# Tantangan 1:
Tulis ulang baris-baris data latihan dengan mengganti "icon" menjadi "symbol", sedangkan bagian lain tetap sama. Mulailah dari baris yang memuat "Screen dimensions: 1176x1010" dan berhenti setelah baris yang memuat "the chart icon".

# Halaman:
◆ ◆ ◆ ◆
Rasisme memang isu dunia. Bagaimana kita menyaksikan sebuah spanduk besar
selalu di bentangkan oleh FIFA menjelang pertandingan internasional, `Stop
rasicm´, walaupun kemudian spanduk ini diganti dengan spanduk ´fair play´,
akhir-akhir ini, tetapi toh isu ini
masih menjadi masalah serius berbagai pihak. Di Jerman dan negara Eropa
lainnya, isu integrasi immigran menjadi berita yang tidak pernah luput di
media. Banyak uang di kucurkan untuk membantu immigran masuk ke dalam komunitas
disana, termasuk menyediakan kursus bahasa murah bahkan gratis bagi immigran,
karena meraka paham betul bahwa bahasa memberikan respon positif terhadap
eksistensi minoritas. Walaupun berbagai usaha telah dilakukan, tetapi toh
masalah ini belum berakhir. Dan ini masih dialami oleh penulis sendiri walau
dalam tingkatan yang tidak terlalu membahayakan.
Mayoritas-minoritas merupakan hal yang biasa terjadi di banyak tempat.
◆ ◆ ◆ ◆
# Data Latihan:
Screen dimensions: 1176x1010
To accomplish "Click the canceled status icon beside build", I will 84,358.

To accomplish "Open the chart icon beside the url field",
◆ ◆ ◆ ◆
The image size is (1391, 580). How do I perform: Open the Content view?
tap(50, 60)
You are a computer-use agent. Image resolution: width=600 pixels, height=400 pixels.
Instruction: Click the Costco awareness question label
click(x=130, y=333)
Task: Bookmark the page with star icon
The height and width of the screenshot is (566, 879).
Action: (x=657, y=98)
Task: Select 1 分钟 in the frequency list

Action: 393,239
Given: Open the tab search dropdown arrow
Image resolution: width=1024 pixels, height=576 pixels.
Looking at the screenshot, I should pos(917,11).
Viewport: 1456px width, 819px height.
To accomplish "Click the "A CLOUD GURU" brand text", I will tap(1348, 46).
◆ ◆ ◆ ◆
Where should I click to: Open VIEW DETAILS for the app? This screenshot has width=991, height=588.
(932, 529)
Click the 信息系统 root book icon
◆ ◆ ◆ ◆
# Tantangan 2:
Jawablah pertanyaan berikut berdasarkan teks tentang rasisme.
(a) Spanduk apa yang menggantikan spanduk "Stop rasicm" dari FIFA?
(b) Kursus apa yang disediakan dengan murah atau bahkan gratis bagi imigran?
(c) Negara mana yang disebut secara khusus dalam pembahasan isu integrasi imigran?

# Jawaban Akhir 1:
Screen dimensions: 1176x1010
To accomplish "Click the canceled status symbol beside build", I will 84,358.

To accomplish "Open the chart symbol beside the url field",

# Jawaban Akhir 2:
(a) Spanduk "fair play".
(b) Kursus bahasa.
(c) Jerman.